Gravure, artiste inconnu, Portrait de Madeleine de Scudéry

I- Étude du poème
Rappelons, comme nous l’avons évoqué dans la première séance de cette séquence, que Madeleine de Scudéry est connue pour le salon littéraire qu’elle créa à Paris dès 1652. On lui doit aussi la Carte du tendre, créée en 1654 (je vous invite à consulter la séance 1 à ce sujet) inspirée de son roman Clélie, histoire romaine, publié de 1654 à 1660 en 10 volumes.
Définitions :
*Vertu : force morale avec laquelle l’être humain tend au bien, s’applique à suivre les règles morales.
*Esprit : Ici, l’esprit qualifie l’intelligence
Dans ce poème, Madeleine de Scudéry évoque le caractère éphémère de la beauté et même de l’intelligence.
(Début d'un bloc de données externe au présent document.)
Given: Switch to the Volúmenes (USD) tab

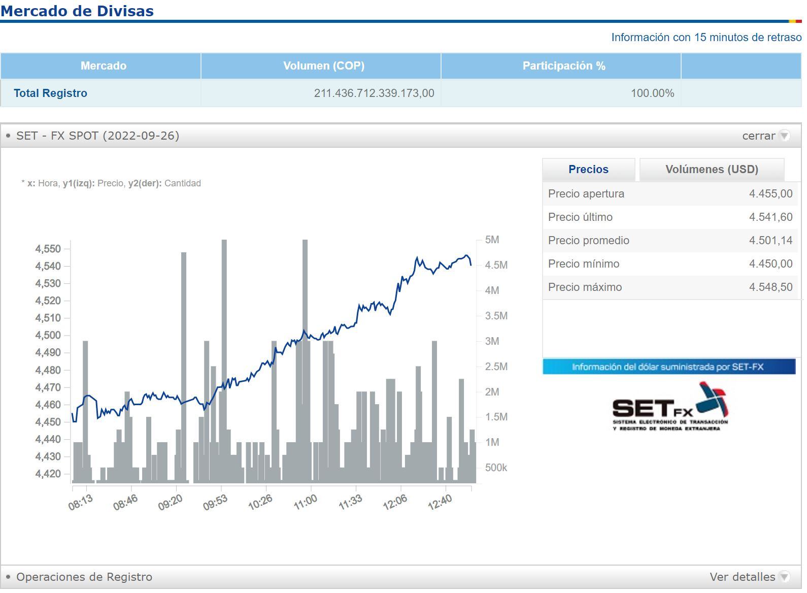Looking at the screenshot, I should pyautogui.click(x=712, y=170).
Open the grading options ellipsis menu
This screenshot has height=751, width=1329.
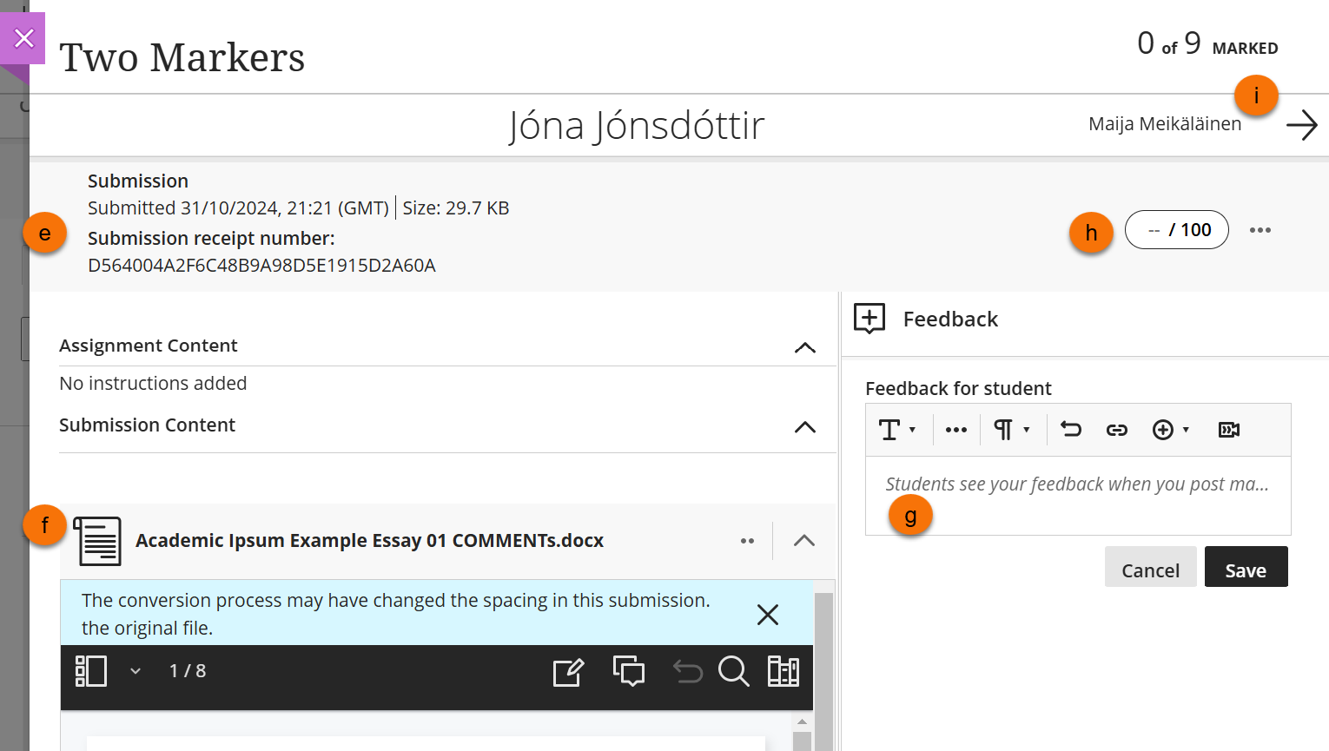(x=1260, y=229)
Elle suggère que seule la vertu (=la bonté) traverse le temps sans faiblir et regrette que les hommes ne la choisissent pas. Pour imager son propos, elle utilise une métaphore, en associant la beauté à la fleur qui fane irrémédiablement.
Une métaphore est une comparaison (on associe deux termes ou concepts différents parce qu’ils présentent un point commun) mais sans l’utilisation d’un outil de comparaison (ainsi que, comme, tel …). Ainsi, il faut deviner la comparaison dans le texte.
Le message philosophique de la poétesse est surprenant à l’époque des salons littéraires où la beauté et l’intelligence sont valorisés.